_Directions:_ Reproduce the lecture notes on "const," everything from "If one assigns" down to "and not allowed.", substituting "read-only view" for "constant view".

** begin Text block **

October 29, 2008 (Lecture 17)

October 29, 2008 (Lecture 17)

Today's Example

"const"

The "const" qualifer can be used to give the compiler a hint about how a variable is to be used. It indicates that the variable is a "constant" -- that its value will not be changed by the programmer. If the programmer does try to reassign the variable, it will usually generate a compile-time "warning" ("discards qualifier") rather than an "error" -- the code will still compile. But, the warning properly indicates that there is a problem with the semantics.
We often use const, instead of #define to define constants. When we do this for global constants, we want to put the declarations into the "globals.c" file and the "externs" into the "globals.h" file:
  const double PI = 3.14;
  
There are some trade-offs involved in choosing between "const" and #define:

#defines are substituted by the preprocessor prior to compilation. They are gone well before execution, even if debugging information is requested with the -g flag. As a result, they aren't visible while debugging. This is not true for variables qualified as "const", as they are variables like any others.

Sometimes it is desirable to share constant values between the library's internals and its users. Consider for example return values, error codes, and option flags. Since we don't include variables in header files, these "consts" cannot be made available to both the library and its users in this way. But, with #defines, we can put them in the header file and include them into each the library and the caller.

"const *"

The declaration "const *" is a bit confusing. It declares a "pointer to a constant", not a "constant pointer". In other words, it is a pointer to a constant value -- not a constant pointer.
If one assigns a "const *" pointer to data that isn't actually declared as a "const", this isn't an error. Instead, it just generates a constant view of the data. In other words that, although the value might be changeable -- it isn't changeable via that particular pointer. The opposite is, of course, not safe -- and not allowed.
It is always legal to assign a "const" to a non-const -- this doesn't place the constant value in any danger.
Consider the example below:
  int x = 5;
  int y = 6;

  int *ip = &x;
  const int *cip = &x

  /* Legal */
  x = 7; 
  *ip = 8; 

  /* NOT Legal */
  *cp = 9;
  

"const" Pointer

What if we do want a "constant pointer", a pointer which cannot be reassigned? Well we can do this -- but the syntax looks really weird.
The name of the game here is that C, like other programming languages, is designed to make the common case convenient. As a consequence, the syntax for declaring constants favors constant values, not constant pointers -- constant pointers are just much less common.
Also do note that, just like any other constant variable, constant pointers should be initialized at declaration. If they aren't -- they can't later be assigned a value -- so they are basically not useful.

** end Text block **
** begin Records shown **

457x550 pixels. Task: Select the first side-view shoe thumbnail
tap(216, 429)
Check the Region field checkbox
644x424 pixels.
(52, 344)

** end Records shown **

_Answer to the task:_
If one assigns a "const *" pointer to data that isn't actually declared as a "const", this isn't an error. Instead, it just generates a read-only view of the data. In other words that, although the value might be changeable -- it isn't changeable via that particular pointer. The opposite is, of course, not safe -- and not allowed.